* **Supplied text**
►
Volt does not recharge its batteries while driving...

Well its clear that not all the information coming out on Volt is consistent. I don't think that means GM does not know what its building, but clearly not everyone that talks and writes about it does.

 

I really want to see their MPH-versus-MPG graph after the grid charge is gone.

You've drained the battery so far that the ICE kicks in, but you still want to go 75MPH. Whatever the watts required to go that fast, it has to be put back into the battery at LEAST as fast as the drive motors are taking it out. Fill, drain, fill, drain: will the ICE keep the car going at 75MPH, or won't it?...

 

I'm skeptical that ICE power *must* go through the battery, in fact I doubt it very much. This information was posted at a GM site as coming from an email from Lutz, but that just makes it more suspect. He is a salesman, not an engineer.

 

In the same vein how 'bout an EV range vs. speed chart.

From the data I have seen GM's claim of 40 mile range is based on the city cycle of the epa fe test. That test averages 21.2 mph. Is the Volt really a range extended nev with enough burst ability to make it hwy legal?

 

As long as 1 gallon of gas can generate enough electricity to move the car 33 miles at a decent speed. We can get maybe 2 miles @ 30MPH before even a green battery gets depleted and the ICE kicks in. Whatever that is, multiply it by 15 to get (anywhere near) their requirements, then factor in the kind of speed used in EPA MPG testing to push that even higher.

Here's a home generator I found:

Code:

[LIST]
[*] 2 cycle gas / oil mix (30/1)
[*] 120 volt 60Hz 7 Amp AC output
[*] Recoil handle (manual) start
[*] 2.0HP two stoke 63cc EPA certified
[*] 12 Volt 8.3 Amp DC output
[*] 900 running watts 1000 peak watts
[*] Circuit protecting device, circuit breaker
[*] 1.2 gallon fuel tank
[*] Up to 6 hours running time per full tank
[*] Lowest fuel consumption rate: 0.14 gallon per hour
[*] Uses capacitor discharge ignition system
[/LIST]

Anyone know if the watts per hour here would simply scale up when you adjust the engine size, or would the design of the generator in the Volt be too different. It sounds OK to get 900 watts per hour for 6 hours out of a little more than a gallon, but I'm not sure how far that'd move a Volt, or how much less you'd get generated by the Volt's possibly (probably?) less-efficient ICE...
◄
* **Written task 1**
Rewrite the paragraph in the Volt forum thread that begins "I'm skeptical that ICE power" more briefly, keeping its main facts.

(Extracted records)
►
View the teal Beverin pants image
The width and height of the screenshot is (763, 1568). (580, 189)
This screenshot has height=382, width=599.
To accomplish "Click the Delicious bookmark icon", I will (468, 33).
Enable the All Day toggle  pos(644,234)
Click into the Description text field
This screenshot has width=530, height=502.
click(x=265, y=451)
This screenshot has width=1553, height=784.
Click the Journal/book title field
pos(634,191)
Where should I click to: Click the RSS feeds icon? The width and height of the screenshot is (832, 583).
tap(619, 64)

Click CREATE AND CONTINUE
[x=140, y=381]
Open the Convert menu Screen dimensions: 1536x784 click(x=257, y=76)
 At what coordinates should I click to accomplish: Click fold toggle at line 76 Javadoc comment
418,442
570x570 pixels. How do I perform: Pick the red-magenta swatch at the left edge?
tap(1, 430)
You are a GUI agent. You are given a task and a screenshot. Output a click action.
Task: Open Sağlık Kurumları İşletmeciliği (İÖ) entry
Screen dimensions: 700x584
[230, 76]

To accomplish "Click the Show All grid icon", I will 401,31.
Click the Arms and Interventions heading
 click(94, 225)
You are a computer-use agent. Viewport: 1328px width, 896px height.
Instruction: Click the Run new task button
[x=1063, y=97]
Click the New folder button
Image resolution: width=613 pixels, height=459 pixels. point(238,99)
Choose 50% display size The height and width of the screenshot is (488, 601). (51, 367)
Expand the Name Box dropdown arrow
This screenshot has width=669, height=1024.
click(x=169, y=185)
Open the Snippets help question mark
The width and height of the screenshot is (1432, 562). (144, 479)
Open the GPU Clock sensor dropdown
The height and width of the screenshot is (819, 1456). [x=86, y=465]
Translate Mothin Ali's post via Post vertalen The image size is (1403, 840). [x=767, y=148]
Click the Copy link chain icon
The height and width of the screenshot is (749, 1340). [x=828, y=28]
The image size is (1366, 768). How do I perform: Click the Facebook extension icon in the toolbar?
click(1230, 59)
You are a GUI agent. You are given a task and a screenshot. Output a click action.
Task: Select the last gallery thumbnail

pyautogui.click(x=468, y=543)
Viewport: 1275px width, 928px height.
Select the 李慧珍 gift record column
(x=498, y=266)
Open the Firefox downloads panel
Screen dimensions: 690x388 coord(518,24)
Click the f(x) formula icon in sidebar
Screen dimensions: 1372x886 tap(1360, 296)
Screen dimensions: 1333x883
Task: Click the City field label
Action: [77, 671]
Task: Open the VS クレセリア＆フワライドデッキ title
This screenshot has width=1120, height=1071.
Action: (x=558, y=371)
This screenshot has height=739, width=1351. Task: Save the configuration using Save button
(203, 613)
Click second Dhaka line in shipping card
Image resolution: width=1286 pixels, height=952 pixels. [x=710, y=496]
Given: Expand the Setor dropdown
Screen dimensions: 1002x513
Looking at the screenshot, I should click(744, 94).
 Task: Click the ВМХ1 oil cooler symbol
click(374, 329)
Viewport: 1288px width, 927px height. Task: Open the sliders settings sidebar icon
◄
* **Written task 2**
Update the records from the line with "Open the Snippets help question mark" to the line with "Translate Mothin Ali's" by replacing "dropdown" with "menu", and give only those lines.

* **Correct output 1**
The writer strongly doubts that ICE power must pass through the battery. The claim was posted on a GM site as coming from a Lutz email. The writer says that source makes it more suspect, since Lutz is a salesman rather than an engineer.

* **Correct output 2**
Open the Snippets help question mark
The width and height of the screenshot is (1432, 562). (144, 479)
Open the GPU Clock sensor menu
The height and width of the screenshot is (819, 1456). [x=86, y=465]
Translate Mothin Ali's post via Post vertalen The image size is (1403, 840). [x=767, y=148]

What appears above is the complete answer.